The task calls for every line of the data to be repeated exactly.

----

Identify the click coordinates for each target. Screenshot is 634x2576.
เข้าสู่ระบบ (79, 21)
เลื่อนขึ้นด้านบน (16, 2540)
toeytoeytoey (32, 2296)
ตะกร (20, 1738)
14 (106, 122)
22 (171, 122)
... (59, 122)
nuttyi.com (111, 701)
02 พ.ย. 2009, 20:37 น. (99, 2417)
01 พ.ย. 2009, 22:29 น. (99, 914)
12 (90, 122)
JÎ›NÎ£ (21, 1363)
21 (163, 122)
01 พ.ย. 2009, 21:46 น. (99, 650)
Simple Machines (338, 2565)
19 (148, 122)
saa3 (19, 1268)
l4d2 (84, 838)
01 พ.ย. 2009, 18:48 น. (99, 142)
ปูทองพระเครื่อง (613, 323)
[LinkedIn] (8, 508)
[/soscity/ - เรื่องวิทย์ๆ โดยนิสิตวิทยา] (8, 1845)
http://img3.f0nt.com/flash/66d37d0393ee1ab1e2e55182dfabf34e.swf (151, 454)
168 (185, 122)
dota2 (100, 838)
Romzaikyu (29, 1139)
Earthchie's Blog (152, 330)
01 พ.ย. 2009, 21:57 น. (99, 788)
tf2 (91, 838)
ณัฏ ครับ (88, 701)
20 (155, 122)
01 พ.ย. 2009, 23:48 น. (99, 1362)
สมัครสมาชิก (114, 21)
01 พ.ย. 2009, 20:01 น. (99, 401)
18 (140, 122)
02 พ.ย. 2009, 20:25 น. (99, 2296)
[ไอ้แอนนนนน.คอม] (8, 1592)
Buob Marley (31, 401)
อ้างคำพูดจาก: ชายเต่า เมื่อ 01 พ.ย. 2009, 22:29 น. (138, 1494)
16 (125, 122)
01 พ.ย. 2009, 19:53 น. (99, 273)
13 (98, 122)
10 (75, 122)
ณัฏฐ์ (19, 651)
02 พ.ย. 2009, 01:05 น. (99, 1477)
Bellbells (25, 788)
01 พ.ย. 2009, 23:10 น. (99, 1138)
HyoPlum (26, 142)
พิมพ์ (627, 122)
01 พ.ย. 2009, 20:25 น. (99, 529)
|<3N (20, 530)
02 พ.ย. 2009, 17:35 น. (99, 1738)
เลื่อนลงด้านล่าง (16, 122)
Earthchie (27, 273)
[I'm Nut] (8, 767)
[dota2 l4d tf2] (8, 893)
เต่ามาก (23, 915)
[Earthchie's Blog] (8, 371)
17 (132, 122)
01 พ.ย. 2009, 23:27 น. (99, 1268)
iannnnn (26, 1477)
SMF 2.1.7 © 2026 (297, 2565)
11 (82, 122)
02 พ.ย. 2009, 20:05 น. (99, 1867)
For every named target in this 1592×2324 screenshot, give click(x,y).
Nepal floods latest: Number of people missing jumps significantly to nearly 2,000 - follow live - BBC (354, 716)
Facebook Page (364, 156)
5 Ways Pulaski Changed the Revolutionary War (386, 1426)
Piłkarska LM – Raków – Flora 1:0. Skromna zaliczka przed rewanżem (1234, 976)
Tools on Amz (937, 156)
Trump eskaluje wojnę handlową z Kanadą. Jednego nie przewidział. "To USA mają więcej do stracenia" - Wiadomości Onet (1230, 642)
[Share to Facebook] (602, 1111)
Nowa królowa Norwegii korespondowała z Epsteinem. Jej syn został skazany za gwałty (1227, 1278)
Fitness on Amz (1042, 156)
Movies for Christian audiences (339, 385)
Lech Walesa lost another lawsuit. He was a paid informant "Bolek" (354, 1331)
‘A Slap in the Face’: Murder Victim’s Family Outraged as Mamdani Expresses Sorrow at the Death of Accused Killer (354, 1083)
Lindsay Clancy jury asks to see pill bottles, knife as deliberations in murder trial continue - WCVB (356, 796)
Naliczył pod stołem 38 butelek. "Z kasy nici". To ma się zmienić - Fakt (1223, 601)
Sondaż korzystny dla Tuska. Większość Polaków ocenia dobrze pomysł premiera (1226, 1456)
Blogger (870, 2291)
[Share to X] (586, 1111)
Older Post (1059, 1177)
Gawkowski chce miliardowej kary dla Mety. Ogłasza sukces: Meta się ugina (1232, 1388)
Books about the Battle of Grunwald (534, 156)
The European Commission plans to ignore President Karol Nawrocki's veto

----

◆ Result below
Identify the click coordinates for each target. Screenshot is 634x2576.
เข้าสู่ระบบ (79, 21)
เลื่อนขึ้นด้านบน (16, 2540)
toeytoeytoey (32, 2296)
ตะกร (20, 1738)
14 (106, 122)
22 (171, 122)
... (59, 122)
nuttyi.com (111, 701)
02 พ.ย. 2009, 20:37 น. (99, 2417)
01 พ.ย. 2009, 22:29 น. (99, 914)
12 (90, 122)
JÎ›NÎ£ (21, 1363)
21 (163, 122)
01 พ.ย. 2009, 21:46 น. (99, 650)
Simple Machines (338, 2565)
19 (148, 122)
saa3 (19, 1268)
l4d2 (84, 838)
01 พ.ย. 2009, 18:48 น. (99, 142)
ปูทองพระเครื่อง (613, 323)
[LinkedIn] (8, 508)
[/soscity/ - เรื่องวิทย์ๆ โดยนิสิตวิทยา] (8, 1845)
http://img3.f0nt.com/flash/66d37d0393ee1ab1e2e55182dfabf34e.swf (151, 454)
168 (185, 122)
dota2 (100, 838)
Romzaikyu (29, 1139)
Earthchie's Blog (152, 330)
01 พ.ย. 2009, 21:57 น. (99, 788)
tf2 (91, 838)
ณัฏ ครับ (88, 701)
20 (155, 122)
01 พ.ย. 2009, 23:48 น. (99, 1362)
สมัครสมาชิก (114, 21)
01 พ.ย. 2009, 20:01 น. (99, 401)
18 (140, 122)
02 พ.ย. 2009, 20:25 น. (99, 2296)
[ไอ้แอนนนนน.คอม] (8, 1592)
Buob Marley (31, 401)
อ้างคำพูดจาก: ชายเต่า เมื่อ 01 พ.ย. 2009, 22:29 น. (138, 1494)
16 (125, 122)
01 พ.ย. 2009, 19:53 น. (99, 273)
13 (98, 122)
10 (75, 122)
ณัฏฐ์ (19, 651)
02 พ.ย. 2009, 01:05 น. (99, 1477)
Bellbells (25, 788)
01 พ.ย. 2009, 23:10 น. (99, 1138)
HyoPlum (26, 142)
พิมพ์ (627, 122)
01 พ.ย. 2009, 20:25 น. (99, 529)
|<3N (20, 530)
02 พ.ย. 2009, 17:35 น. (99, 1738)
เลื่อนลงด้านล่าง (16, 122)
Earthchie (27, 273)
[I'm Nut] (8, 767)
[dota2 l4d tf2] (8, 893)
เต่ามาก (23, 915)
[Earthchie's Blog] (8, 371)
17 (132, 122)
01 พ.ย. 2009, 23:27 น. (99, 1268)
iannnnn (26, 1477)
SMF 2.1.7 © 2026 (297, 2565)
11 (82, 122)
02 พ.ย. 2009, 20:05 น. (99, 1867)
For every named target in this 1592×2324 screenshot, give click(x,y).
Nepal floods latest: Number of people missing jumps significantly to nearly 2,000 - follow live - BBC (354, 716)
Facebook Page (364, 156)
5 Ways Pulaski Changed the Revolutionary War (386, 1426)
Piłkarska LM – Raków – Flora 1:0. Skromna zaliczka przed rewanżem (1234, 976)
Tools on Amz (937, 156)
Trump eskaluje wojnę handlową z Kanadą. Jednego nie przewidział. "To USA mają więcej do stracenia" - Wiadomości Onet (1230, 642)
[Share to Facebook] (602, 1111)
Nowa królowa Norwegii korespondowała z Epsteinem. Jej syn został skazany za gwałty (1227, 1278)
Fitness on Amz (1042, 156)
Movies for Christian audiences (339, 385)
Lech Walesa lost another lawsuit. He was a paid informant "Bolek" (354, 1331)
‘A Slap in the Face’: Murder Victim’s Family Outraged as Mamdani Expresses Sorrow at the Death of Accused Killer (354, 1083)
Lindsay Clancy jury asks to see pill bottles, knife as deliberations in murder trial continue - WCVB (356, 796)
Naliczył pod stołem 38 butelek. "Z kasy nici". To ma się zmienić - Fakt (1223, 601)
Sondaż korzystny dla Tuska. Większość Polaków ocenia dobrze pomysł premiera (1226, 1456)
Blogger (870, 2291)
[Share to X] (586, 1111)
Older Post (1059, 1177)
Gawkowski chce miliardowej kary dla Mety. Ogłasza sukces: Meta się ugina (1232, 1388)
Books about the Battle of Grunwald (534, 156)
The European Commission plans to ignore President Karol Nawrocki's veto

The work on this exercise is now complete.